Profissionais precisam lidar com a violência durante rotina diária
Hoje, o Serviço de Atendimento Móvel de Urgência (SAMU) completa 18 anos de existência salvando vidas no Brasil. São quase duas décadas enfrentando com toda garra e coragem a violência urbana e os riscos do cotidiano, como o ocorrido na madrugada do último sábado (15), quando a base em Salvador, localizada na Boca do Rio, foi invadida e depredada por um grupo de pessoas que chegou ao local ‘solicitando’ atendimento a uma pessoa com uma lesão de pancada na cabeça, acidente ocorrido na Baixa Fria.
Essa realidade, infelizmente, faz parte do cotidiano desses trabalhadores: cerca de 150 médicos, mais de 300 condutores e 300 técnicos que estão na labuta diária percorrendo os bairros soteropolitanos, adentrando regiões onde existem conflitos armados e guerras de facções.
Segundo o médico e coordenador do SAMU, Ivan Paiva a invasão à base da Boca do Rio não deixou feridos, mas demonstra a necessidade da população compreender o funcionamento do SAMU. Não adianta, por exemplo, chegar ordenando atendimento quando é fundamental uma triagem até mesmo para definir o encaminhamento do paciente. “Temos 72 ambulâncias, 50 não tem médico dentro. Por isso tem necessidade de ligar para central, para que o médico que esteja lá possa orientar como proceder, dizer para onde se deve levar, qual medicamento tomar, se é necessário uma compressão para diminuir sangramento, enfim, para que possamos dar orientações”, explica Paiva.

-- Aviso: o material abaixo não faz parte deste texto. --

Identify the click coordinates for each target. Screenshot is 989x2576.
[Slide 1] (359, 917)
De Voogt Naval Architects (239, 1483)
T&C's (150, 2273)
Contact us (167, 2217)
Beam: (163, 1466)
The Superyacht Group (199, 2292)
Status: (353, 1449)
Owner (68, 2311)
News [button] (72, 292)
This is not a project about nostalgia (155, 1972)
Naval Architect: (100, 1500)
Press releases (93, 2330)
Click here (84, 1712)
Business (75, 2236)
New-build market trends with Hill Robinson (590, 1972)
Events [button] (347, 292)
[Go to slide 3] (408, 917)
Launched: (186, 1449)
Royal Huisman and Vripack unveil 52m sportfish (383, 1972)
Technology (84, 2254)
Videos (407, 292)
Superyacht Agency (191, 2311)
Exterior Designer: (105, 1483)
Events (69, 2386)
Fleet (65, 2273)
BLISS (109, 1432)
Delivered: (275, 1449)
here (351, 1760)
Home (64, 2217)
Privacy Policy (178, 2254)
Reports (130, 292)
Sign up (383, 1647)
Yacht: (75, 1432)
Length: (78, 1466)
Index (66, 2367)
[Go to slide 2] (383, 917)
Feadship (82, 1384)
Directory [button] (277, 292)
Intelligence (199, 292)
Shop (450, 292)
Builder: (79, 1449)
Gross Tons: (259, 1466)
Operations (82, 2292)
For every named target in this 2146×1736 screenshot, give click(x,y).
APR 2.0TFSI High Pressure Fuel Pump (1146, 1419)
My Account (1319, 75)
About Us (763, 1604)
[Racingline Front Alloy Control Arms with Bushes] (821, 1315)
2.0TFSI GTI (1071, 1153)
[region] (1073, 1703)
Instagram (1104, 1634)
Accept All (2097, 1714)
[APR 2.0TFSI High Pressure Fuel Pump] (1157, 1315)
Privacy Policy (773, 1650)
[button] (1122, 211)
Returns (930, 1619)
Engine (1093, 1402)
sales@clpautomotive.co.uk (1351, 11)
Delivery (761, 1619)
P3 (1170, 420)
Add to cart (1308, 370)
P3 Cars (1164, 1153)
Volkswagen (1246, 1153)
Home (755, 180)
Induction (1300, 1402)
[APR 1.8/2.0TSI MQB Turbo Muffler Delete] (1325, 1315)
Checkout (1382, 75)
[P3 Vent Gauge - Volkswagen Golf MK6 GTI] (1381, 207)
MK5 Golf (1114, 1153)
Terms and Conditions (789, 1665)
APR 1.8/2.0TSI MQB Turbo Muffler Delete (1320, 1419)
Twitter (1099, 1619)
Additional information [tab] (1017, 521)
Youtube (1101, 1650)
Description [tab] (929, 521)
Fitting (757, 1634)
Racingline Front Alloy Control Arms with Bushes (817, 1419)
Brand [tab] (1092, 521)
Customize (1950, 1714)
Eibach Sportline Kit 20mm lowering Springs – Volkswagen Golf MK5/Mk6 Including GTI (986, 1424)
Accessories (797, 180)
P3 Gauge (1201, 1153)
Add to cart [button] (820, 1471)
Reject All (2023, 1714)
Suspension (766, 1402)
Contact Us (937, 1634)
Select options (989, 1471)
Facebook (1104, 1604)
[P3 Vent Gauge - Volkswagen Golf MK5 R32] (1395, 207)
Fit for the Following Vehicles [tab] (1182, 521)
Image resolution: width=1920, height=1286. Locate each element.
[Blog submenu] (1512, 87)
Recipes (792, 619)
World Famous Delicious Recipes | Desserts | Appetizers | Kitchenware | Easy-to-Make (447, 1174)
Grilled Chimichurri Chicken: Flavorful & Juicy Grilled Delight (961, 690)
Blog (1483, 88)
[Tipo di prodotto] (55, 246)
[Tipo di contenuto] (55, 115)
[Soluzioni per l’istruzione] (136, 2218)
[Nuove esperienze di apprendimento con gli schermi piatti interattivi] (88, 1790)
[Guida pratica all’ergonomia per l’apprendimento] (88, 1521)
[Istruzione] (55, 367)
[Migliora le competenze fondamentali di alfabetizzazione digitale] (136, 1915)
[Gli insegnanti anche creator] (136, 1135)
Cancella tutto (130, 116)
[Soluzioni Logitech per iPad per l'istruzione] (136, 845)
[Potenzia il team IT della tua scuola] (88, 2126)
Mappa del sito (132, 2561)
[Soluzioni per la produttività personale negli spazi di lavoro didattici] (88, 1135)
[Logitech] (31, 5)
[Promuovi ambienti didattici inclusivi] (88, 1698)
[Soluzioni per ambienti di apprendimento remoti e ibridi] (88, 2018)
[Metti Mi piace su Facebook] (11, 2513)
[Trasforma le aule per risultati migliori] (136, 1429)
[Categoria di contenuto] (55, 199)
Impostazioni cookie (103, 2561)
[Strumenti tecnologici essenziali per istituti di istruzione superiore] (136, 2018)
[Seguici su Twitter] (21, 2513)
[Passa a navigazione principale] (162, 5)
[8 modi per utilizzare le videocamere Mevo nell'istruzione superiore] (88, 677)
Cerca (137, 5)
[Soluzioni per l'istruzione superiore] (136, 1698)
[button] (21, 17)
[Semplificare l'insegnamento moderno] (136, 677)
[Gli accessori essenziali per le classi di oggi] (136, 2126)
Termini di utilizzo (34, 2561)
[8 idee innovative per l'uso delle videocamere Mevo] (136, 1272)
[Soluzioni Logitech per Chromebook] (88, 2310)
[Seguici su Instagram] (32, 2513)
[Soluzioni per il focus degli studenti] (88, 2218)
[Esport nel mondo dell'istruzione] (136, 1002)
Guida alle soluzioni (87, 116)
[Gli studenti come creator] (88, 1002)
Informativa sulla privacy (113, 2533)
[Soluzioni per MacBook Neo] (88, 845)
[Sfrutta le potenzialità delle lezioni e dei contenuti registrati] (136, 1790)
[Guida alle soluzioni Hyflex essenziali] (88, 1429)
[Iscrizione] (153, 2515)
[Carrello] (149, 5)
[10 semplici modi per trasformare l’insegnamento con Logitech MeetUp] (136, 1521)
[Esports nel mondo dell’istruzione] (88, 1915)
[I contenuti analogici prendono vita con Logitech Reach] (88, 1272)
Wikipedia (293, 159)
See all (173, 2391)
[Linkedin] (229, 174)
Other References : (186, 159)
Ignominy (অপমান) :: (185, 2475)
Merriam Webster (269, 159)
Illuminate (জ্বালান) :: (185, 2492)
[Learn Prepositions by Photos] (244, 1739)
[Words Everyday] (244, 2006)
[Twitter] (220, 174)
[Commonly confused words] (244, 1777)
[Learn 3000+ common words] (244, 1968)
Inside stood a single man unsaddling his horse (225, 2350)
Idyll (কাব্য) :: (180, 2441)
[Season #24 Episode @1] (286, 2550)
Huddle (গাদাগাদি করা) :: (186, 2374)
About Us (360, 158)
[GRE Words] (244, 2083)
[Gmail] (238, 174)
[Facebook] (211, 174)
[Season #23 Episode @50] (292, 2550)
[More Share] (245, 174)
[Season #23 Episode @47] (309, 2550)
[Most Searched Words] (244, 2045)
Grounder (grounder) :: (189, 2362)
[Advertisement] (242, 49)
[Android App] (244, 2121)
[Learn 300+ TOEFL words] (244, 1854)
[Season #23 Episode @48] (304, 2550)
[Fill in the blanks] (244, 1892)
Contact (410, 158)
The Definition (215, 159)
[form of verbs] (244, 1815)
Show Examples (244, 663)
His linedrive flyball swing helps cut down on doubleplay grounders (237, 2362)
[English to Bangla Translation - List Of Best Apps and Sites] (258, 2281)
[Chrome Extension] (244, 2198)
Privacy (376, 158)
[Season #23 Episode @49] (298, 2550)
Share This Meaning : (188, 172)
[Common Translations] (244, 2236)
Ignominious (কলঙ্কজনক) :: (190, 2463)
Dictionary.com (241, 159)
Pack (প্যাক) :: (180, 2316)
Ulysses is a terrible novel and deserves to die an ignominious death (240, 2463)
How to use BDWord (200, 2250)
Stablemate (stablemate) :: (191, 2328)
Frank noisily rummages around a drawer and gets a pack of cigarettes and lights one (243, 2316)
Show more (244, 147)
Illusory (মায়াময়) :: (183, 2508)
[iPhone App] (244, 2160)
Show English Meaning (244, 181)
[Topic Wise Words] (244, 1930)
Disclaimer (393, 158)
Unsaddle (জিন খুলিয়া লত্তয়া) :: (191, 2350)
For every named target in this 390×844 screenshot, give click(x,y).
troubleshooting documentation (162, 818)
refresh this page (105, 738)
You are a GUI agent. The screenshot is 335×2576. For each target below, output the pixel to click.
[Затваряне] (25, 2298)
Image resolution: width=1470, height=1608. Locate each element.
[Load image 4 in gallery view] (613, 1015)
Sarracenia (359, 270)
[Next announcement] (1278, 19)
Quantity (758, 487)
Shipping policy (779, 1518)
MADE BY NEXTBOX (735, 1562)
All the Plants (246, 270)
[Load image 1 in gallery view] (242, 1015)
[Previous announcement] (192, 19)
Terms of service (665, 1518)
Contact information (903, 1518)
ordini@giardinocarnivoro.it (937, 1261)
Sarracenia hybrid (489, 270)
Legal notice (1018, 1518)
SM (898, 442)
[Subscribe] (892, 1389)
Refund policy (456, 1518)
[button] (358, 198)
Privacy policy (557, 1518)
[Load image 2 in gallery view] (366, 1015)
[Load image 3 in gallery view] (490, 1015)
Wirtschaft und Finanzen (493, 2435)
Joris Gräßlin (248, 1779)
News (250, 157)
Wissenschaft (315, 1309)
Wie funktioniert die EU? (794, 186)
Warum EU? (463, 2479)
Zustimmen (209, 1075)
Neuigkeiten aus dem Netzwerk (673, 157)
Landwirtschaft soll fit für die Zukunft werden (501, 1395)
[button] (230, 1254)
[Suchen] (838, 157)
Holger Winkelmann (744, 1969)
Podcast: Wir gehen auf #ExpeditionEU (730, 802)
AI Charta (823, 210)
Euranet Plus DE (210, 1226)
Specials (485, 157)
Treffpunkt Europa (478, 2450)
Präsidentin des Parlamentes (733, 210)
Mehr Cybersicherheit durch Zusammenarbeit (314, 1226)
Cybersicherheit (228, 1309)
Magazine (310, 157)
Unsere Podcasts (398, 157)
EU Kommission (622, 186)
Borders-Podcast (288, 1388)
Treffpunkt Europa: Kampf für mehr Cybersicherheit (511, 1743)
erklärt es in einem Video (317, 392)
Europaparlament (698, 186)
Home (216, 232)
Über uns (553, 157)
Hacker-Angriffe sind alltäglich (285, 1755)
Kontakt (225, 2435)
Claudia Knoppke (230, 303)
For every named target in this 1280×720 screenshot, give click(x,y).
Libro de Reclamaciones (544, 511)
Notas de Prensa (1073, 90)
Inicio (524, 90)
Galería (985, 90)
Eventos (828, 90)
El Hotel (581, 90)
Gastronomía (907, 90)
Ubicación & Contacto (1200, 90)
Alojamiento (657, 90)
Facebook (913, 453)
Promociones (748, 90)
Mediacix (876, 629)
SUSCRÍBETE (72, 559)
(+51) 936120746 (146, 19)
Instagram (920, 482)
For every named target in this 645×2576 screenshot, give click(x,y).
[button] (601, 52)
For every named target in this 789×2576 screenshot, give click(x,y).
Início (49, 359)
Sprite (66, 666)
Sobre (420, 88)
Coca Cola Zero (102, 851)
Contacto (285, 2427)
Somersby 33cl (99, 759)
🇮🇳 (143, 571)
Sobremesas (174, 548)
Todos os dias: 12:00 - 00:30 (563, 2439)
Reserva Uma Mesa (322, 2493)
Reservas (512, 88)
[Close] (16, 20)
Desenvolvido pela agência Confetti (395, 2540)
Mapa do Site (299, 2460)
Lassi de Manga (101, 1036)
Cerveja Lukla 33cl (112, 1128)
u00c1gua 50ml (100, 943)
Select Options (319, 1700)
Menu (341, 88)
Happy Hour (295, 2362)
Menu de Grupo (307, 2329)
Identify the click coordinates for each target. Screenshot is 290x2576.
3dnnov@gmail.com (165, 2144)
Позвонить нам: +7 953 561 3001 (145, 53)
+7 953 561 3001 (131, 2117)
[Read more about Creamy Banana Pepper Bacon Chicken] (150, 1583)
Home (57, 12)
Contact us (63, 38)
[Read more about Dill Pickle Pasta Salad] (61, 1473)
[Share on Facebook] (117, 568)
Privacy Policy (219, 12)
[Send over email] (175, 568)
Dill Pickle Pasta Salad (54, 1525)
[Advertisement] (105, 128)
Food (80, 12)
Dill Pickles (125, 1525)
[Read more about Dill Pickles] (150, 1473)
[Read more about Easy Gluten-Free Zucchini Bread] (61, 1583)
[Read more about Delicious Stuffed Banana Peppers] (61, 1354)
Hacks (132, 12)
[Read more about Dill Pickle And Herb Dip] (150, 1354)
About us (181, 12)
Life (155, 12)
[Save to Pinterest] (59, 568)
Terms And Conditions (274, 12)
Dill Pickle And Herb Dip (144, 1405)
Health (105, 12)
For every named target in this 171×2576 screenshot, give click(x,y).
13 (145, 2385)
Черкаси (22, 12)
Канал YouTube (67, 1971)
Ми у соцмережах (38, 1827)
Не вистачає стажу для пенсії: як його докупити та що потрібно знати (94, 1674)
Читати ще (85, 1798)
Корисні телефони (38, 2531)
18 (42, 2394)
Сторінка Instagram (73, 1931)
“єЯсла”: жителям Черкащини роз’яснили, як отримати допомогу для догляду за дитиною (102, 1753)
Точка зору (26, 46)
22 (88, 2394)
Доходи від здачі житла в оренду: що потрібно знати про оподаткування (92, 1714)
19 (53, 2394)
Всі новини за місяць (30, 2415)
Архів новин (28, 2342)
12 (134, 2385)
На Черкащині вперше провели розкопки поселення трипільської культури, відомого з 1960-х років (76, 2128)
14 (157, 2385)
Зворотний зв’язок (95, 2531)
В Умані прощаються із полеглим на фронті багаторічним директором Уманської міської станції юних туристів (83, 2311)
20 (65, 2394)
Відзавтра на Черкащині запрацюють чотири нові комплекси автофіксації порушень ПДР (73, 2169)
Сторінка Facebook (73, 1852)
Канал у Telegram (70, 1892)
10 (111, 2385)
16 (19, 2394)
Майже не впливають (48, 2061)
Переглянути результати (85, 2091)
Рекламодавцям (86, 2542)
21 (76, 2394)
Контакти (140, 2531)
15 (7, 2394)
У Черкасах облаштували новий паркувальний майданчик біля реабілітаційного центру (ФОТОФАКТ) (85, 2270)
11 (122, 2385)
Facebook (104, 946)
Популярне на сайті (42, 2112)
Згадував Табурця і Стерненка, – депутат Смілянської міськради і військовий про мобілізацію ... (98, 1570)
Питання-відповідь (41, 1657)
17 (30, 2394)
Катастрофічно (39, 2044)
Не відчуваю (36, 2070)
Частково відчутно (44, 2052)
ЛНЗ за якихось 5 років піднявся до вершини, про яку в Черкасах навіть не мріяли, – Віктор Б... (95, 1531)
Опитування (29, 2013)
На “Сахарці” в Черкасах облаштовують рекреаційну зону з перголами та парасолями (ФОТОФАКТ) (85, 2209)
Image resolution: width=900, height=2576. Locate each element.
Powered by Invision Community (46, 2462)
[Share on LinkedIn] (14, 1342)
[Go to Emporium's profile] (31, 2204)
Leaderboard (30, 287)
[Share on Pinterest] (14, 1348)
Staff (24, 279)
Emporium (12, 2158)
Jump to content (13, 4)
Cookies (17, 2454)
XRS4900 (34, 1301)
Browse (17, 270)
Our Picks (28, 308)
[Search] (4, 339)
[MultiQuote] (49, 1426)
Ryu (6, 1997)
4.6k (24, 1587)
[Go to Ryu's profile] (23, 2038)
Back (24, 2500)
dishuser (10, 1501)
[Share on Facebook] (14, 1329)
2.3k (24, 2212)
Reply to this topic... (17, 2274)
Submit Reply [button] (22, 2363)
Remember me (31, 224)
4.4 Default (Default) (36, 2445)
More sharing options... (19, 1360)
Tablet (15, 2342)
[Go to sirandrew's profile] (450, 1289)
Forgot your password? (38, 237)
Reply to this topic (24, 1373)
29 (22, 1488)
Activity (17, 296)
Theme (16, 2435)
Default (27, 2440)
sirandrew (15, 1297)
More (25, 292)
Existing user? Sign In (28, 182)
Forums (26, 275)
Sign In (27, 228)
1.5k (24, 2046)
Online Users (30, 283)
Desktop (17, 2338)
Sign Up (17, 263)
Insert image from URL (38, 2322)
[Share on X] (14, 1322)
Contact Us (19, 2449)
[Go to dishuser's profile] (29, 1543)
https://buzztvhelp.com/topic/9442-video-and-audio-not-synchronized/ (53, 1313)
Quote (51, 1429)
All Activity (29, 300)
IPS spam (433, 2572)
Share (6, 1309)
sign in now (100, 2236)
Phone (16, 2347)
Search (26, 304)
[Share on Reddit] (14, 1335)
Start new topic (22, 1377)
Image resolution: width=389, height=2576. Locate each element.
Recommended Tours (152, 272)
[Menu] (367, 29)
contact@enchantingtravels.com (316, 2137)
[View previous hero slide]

Trabalhar no SAMU não é para todos: é preciso também preparo psicológico para lidar com situações das mais diversas, inclusive, onde pacientes são retirados da ambulância para serem assassinados por rivais. Caso similar ocorreu no dia 2 de Julho, quando uma ambulância foi interceptada em frente ao Hospital Teresa de Lisieux, no Itaigara, e homens armados retiraram o paciente para assassiná-lo a tiros.
Equipe de profissionais percorre toda parte da cidade | Foto: Romildo de Jesus
No Subúrbio Ferroviário, lembra o coordenador do SAMU, paciente e acompanhante foram mortos dentro da ambulância por bandidos. “É uma profissão difícil, e muita gente não consegue permanecer. Essas situações causam trauma psicológico, mas buscamos apoio, temos práticas integrativas. Tem gente que pede para sair. É uma atividade difícil, mas tem coisas que são inerentes da profissão. Não podemos ter policial que tem medo de encarar bandido, nem bombeiro que tem medo de fogo”, comenta Paiva.
A violência urbana torna o trabalho do SAMU ainda mais dificultoso. Adentrar determinados bairros são verdadeiros desafios para toda a equipe da ambulância. Mas apesar dos riscos, os profissionais não se eximem da ética com a qual se comprometeram no serviço: salvar vidas e ajudar a população em situações de emergência.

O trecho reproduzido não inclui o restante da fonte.